During the workshop, National Treasury acknowledged the concerns attendees raised and advised that it would address the delays. It is unfortunate that a year later in 2025, this is still an issue.
Past and future administrative requirements
In terms of the legislation prior to the above amendments, the implementing agent had to register the main enterprise and each of the FDFP VAT branches separately with its own VAT number and maintain independent accounting systems for its own enterprise and for each of the FDFP VAT branches. It was also required to submit a separate VAT return for its own enterprise and for each FDFP VAT branch.
The Draft Taxation Laws Amendment Bill (issued for public comment on 16 August 2025), proposes that the implementing agency also be required to maintain and retain the following, effective from 1 April 2026:
- An independent system of accounting for each FDFP;
- for each FDFP that is accounted for under the separately registered single VAT branch during the financial year, a list of all registered projects, together with each project’s FDFP reference numbers, commencement and end dates;
- a reconciliation of the income and expenses (and the VAT relating thereto) for each FDFP to the values submitted/declared for each tax period of the separately registered branch, and
- written confirmation from Minister that the FDFP is a project established in terms of an ODAA.
General VAT compliance
FDFPs may only claim VAT on expenses incurred if they are in possession of a valid tax invoice at the time that they submit a VAT return. Generally, VAT vendors are not entitled to claim input tax on all their expenses and are limited to only claim permissible deductions. In the case of FDFPs, a more generous dispensation applies and FDFP’s are entitled to claim all the VAT incurred as input tax for expenses incurred in carrying on the project.

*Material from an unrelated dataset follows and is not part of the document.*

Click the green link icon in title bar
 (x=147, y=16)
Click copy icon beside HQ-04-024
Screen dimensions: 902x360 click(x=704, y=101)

As a reminder, as with most tax records, the Tax Administration Act requires that all relevant tax records must be retained for a period of five years from the date on which the relevant return was submitted.
Conclusion
The 2024 amendments which allow for the consolidation of all the FDFPs that an implementing agency is currently managing into one VAT branch, will hopefully address the cost of the current administrative burden, being the cost of compliance for the implementing agent.
Due to the strict requirements, implementing agents are advised to ensure that they are compliant from a VAT perspective. Since one of the main requirements of an ODAA is that the donations are not used to pay any tax, any payment of taxes will be in direct contradiction of the ODAA.
Lastly, any non-compliance by an implementing agent threatens the project with the sanction of penalties and interest. Although funding penalties and interest (and administrative costs) are not the same as paying taxes, no donor wants to receive news regarding the use of donor funds for such purposes, rather than the intended use for the people of South Africa.
We therefore recommend that implementing agencies approach their tax advisors to determine whether a project qualifies as an FDFP, for assistance with the approval by the Minister of Finance, registration of the FDFP VAT branch and general VAT compliance.